◆ Assignment ◆
Answer these questions from the text on the WHO and EU alcohol policy:
1. Who got hold of the WHO's letter?
2. The official who spoke to Euractiv about hidden costs worked for which organization?
3. According to that official, what accounts for most of the hidden costs of the EU agri-food system?

◆ Text shown ◆
Enough is enough, says the WHO on alcohol EU policymaking

Anyone who has worked in the Brussels bubble is used to the practice of industry associations, big corporations, NGOs, and civil society organisations to lobby MEPs before an important vote at the Parliament.

This time, the World Health Organisation (WHO) has decided to address the EU lawmakers ahead of a crucial European Parliament vote, expressing increasing concern about a “scientifically inaccurate and worrisome” wording on alcohol use.

The attempt from MEPs to ‘water down’ the alcohol cancer risk by warning only against an alleged ‘harmful use’ was not well-digested and triggered the unprecedented action. EURACTIV’s agrifood editor Gerardo Fortuna put his hands on the letter, you can read more in this story

Hidden costs of food systems

Health-related costs account for most of the hidden costs of the EU agri-food system, an official of the Food and Agriculture Organisation (FAO) told Euractiv while presenting the UN agency’s latest report on the matter.

◆ Information given ◆
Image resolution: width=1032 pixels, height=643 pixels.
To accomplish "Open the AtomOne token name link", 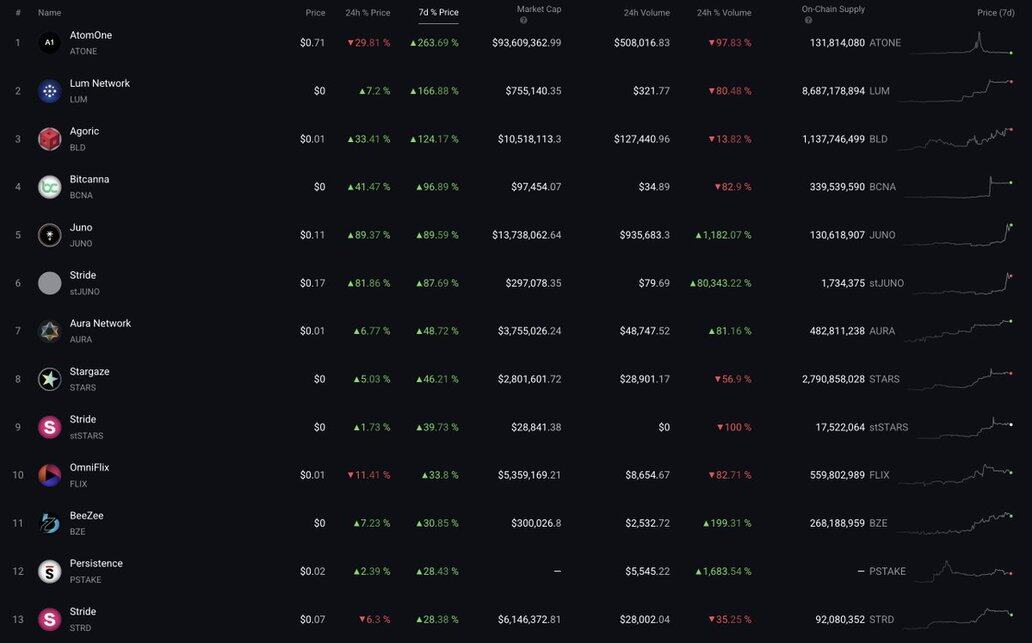I will pyautogui.click(x=91, y=35).
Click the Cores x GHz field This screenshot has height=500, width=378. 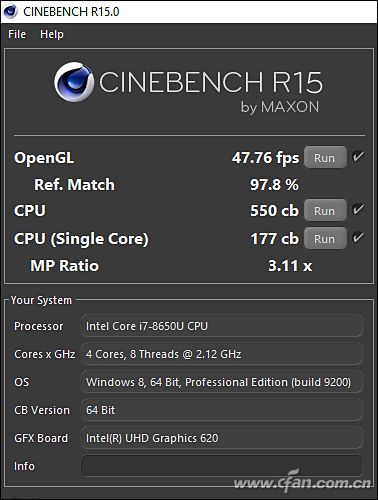[222, 354]
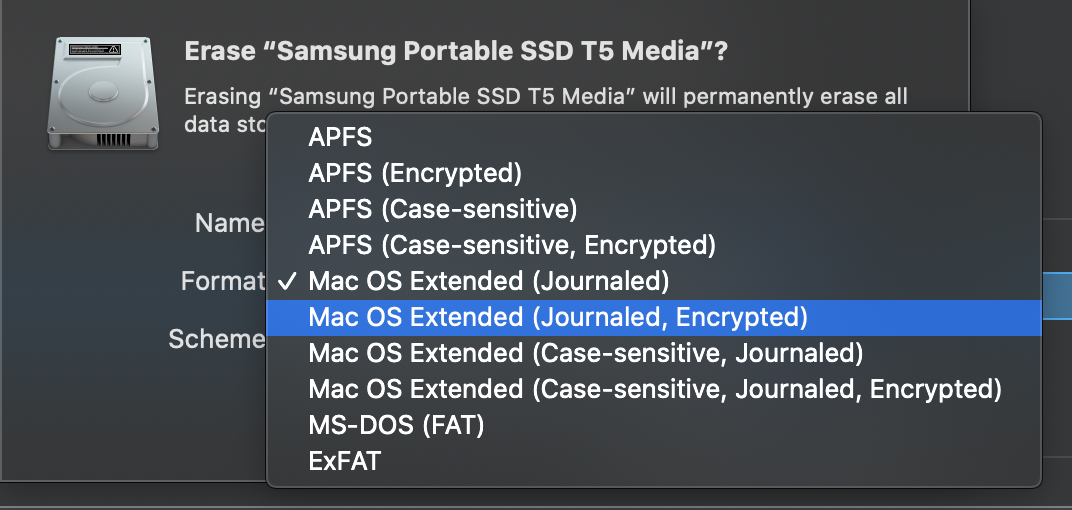Choose ExFAT format option
The height and width of the screenshot is (510, 1072).
coord(345,461)
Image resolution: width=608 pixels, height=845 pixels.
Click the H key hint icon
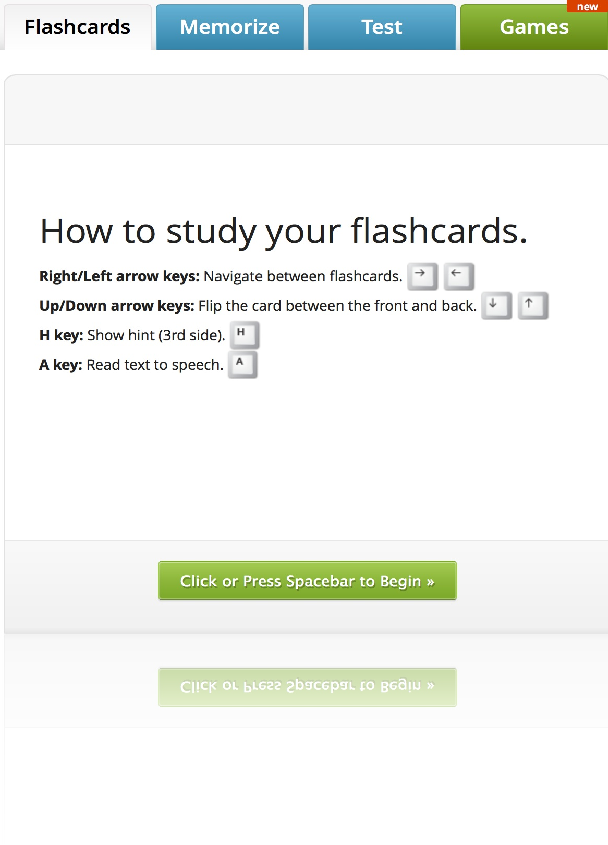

◆ Written reply ◆
1. Gerardo Fortuna, EURACTIV's agrifood editor.
2. The Food and Agriculture Organisation (FAO).
3. Health-related costs.